◆ Work instructions
The answer is to be an exact copy of the lines below running from the line with "Ministro del Interior" down to the line with "Radio en vivo (540, 2407)", both ends included, and nothing more.

___ Entries provided ___

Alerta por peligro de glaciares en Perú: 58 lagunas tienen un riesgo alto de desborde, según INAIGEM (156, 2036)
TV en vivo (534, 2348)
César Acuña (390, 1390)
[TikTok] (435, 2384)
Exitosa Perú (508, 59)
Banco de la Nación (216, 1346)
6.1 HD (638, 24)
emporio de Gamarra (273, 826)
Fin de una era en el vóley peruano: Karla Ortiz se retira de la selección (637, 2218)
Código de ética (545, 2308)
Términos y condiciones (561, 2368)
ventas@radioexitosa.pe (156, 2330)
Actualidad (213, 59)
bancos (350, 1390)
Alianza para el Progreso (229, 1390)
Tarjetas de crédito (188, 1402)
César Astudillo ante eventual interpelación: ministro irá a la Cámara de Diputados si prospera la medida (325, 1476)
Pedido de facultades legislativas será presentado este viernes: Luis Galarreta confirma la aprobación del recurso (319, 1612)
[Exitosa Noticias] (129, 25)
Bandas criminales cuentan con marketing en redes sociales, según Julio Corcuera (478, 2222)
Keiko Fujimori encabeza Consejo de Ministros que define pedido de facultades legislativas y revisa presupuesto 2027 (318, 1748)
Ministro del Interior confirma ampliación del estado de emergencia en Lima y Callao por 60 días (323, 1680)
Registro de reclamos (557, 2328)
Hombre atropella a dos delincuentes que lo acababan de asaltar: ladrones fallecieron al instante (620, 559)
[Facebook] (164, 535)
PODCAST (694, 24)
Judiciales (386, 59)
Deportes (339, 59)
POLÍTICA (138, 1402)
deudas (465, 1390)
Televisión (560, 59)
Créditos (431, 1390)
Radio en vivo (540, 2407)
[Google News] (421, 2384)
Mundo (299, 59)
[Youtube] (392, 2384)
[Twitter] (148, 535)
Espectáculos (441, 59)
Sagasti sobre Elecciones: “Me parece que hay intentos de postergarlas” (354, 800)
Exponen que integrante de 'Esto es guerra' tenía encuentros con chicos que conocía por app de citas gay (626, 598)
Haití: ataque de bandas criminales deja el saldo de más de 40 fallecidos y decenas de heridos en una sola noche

___

◆ Answer for this exercise
Ministro del Interior confirma ampliación del estado de emergencia en Lima y Callao por 60 días (323, 1680)
Registro de reclamos (557, 2328)
Hombre atropella a dos delincuentes que lo acababan de asaltar: ladrones fallecieron al instante (620, 559)
[Facebook] (164, 535)
PODCAST (694, 24)
Judiciales (386, 59)
Deportes (339, 59)
POLÍTICA (138, 1402)
deudas (465, 1390)
Televisión (560, 59)
Créditos (431, 1390)
Radio en vivo (540, 2407)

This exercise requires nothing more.